A lo anterior ha de sumarse el impacto acumulado de los secuestros, práctica delictiva que no ceja a pesar del notorio incremento de anuncios oficiales sobre detenciones de plagiarios y desmantelamientos de bandas de secuestradores, y de una delincuencia común cuyos ataques más frecuentes –asaltos a mano armada, robos de vehículos, incursiones en casas habitación– sólo adquieren cierta relevancia noticiosa cuando la o las víctimas resultan muertas en la agresión, o cuando se trata de personajes prominentes de la vida pública.

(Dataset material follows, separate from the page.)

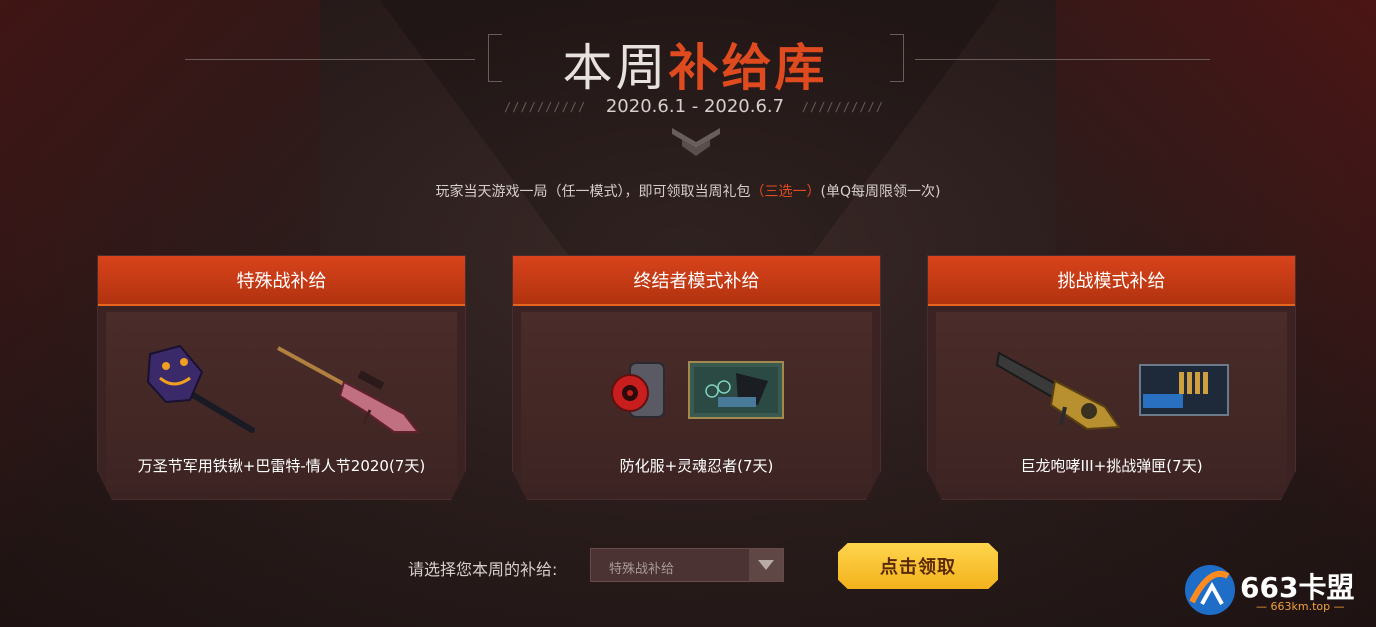 This screenshot has height=627, width=1376. What do you see at coordinates (616, 68) in the screenshot?
I see `title-part1: 本周` at bounding box center [616, 68].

Ante esta realidad, poco consuelo aportan los cotejos autocomplacientes frente a los índices delictivos de otros países, los anuncios de que las autoridades están ganando la guerra o, peor, las fantasías de que la generalización y la profundización de la violencia son consecuencia de la desesperación de los criminales ante el accionar, pretendidamente eficaz, de las fuerzas públicas. Las cifras de muertes en México equivalen a las de un país en guerra. La diferencia es que aquí casi nadie parece tener claro de qué guerra se trata, cuáles son los bandos reales en pugna y qué pretenden. Para colmo, el jugueteo del discurso oficial con la fraseología militar lleva implícita la apreciación de que la delincuencia organizada no es un complejo –y sin duda indeseable– fenómeno social, sino un enemigo a exterminar, lo que contradice principios básicos del sistema jurídico mexicano, según los cuales los delincuentes no son carne de exterminio,, sino individuos que deben ser capturados, imputados y puestos a disposición de tribunales regulares.
Sea como fuere, la población empieza a habituarse a las expresiones más salvajes de la violencia –o, mejor dicho, de las diferentes violencias–, lo cual no puede considerarse precisamente como un logro de las autoridades. Por el contrario, una de las responsabilidades básicas de cualquier gobierno es garantizar el derecho de todos sus ciudadanos a la vida y a la integridad física, y en este sentido, resulta inevitable constatar que las autoridades mexicanas de todos los niveles han experimentado un catastrófico fallo en cadena. La moraleja, igualmente inevitable, es que la clase política en su conjunto, y en particular el grupo gobernante, tienen ante sí la obligación de concebir y aplicar nuevas estrategias de seguridad pública, de aplicación de las leyes y de erradicación de la impunidad, porque las que han venido ensayándose resultan llanamente insostenibles.